[Stored items]
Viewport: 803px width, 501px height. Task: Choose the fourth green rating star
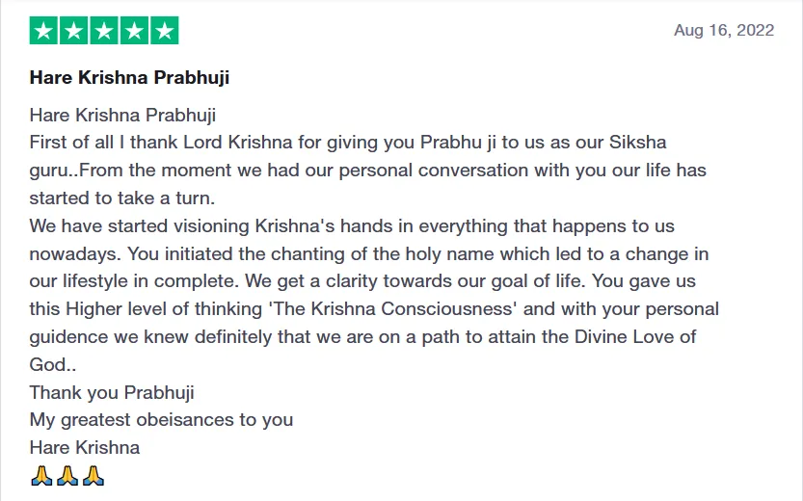click(134, 31)
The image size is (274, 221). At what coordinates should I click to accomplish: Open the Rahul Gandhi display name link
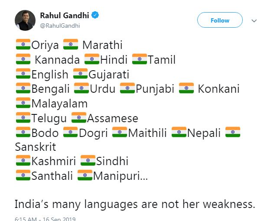[64, 16]
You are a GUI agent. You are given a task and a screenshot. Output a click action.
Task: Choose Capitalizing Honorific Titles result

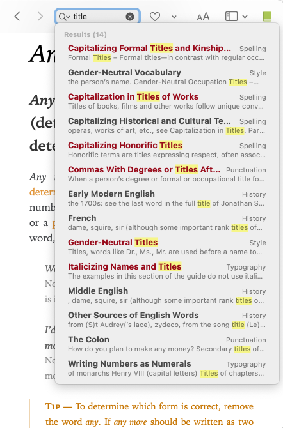(x=167, y=150)
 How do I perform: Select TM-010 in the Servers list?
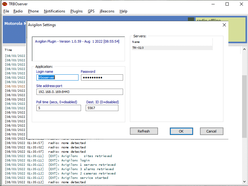coord(138,48)
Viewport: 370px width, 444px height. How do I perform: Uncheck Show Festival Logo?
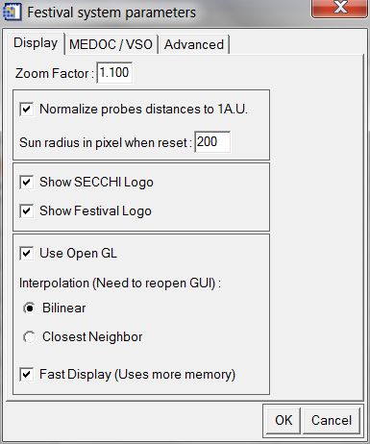point(26,211)
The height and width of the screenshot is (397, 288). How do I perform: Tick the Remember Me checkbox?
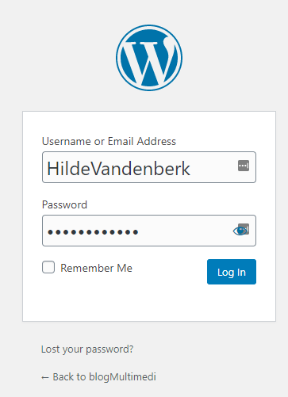point(48,267)
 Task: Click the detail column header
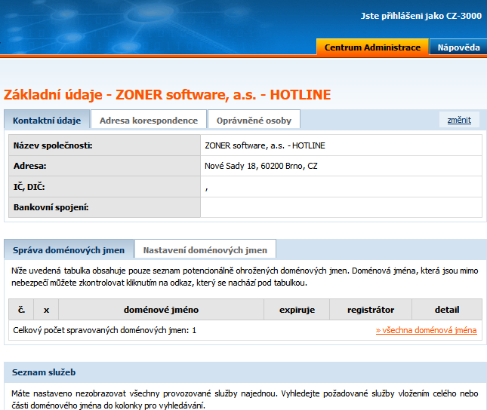446,310
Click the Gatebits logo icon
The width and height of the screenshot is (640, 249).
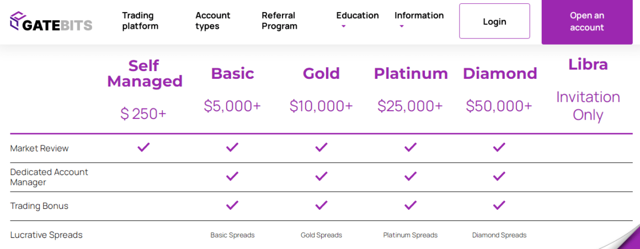click(x=18, y=21)
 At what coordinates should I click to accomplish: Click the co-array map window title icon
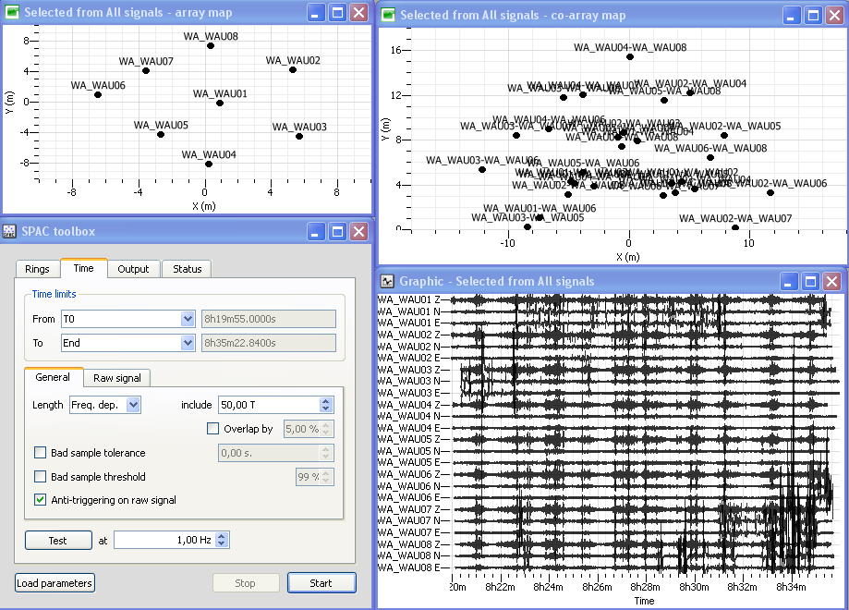coord(389,15)
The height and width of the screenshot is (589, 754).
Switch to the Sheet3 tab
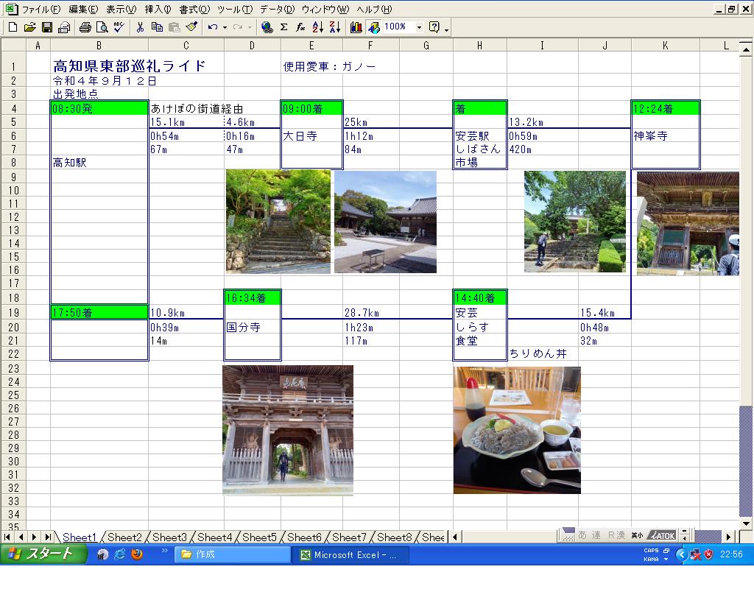coord(169,537)
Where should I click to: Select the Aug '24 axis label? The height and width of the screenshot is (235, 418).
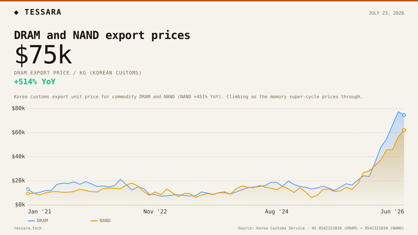277,211
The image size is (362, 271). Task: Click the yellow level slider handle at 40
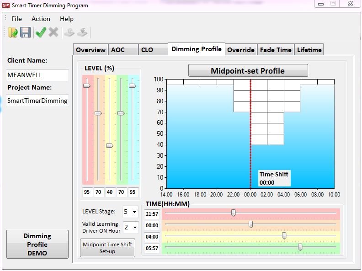109,145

| What you are asked to do |
Give back exactly the lines from the first line of the data through the line with "You are a GUI", pictures excluded.

| Response to this task |
Viewport: 803px width, 501px height. Task: Choose the fourth green rating star
click(134, 31)
The image size is (274, 221). At what coordinates should I click to accomplish: Open the Rahul Gandhi display name link
[64, 16]
You are a GUI agent. You are given a task and a screenshot. Output a click action.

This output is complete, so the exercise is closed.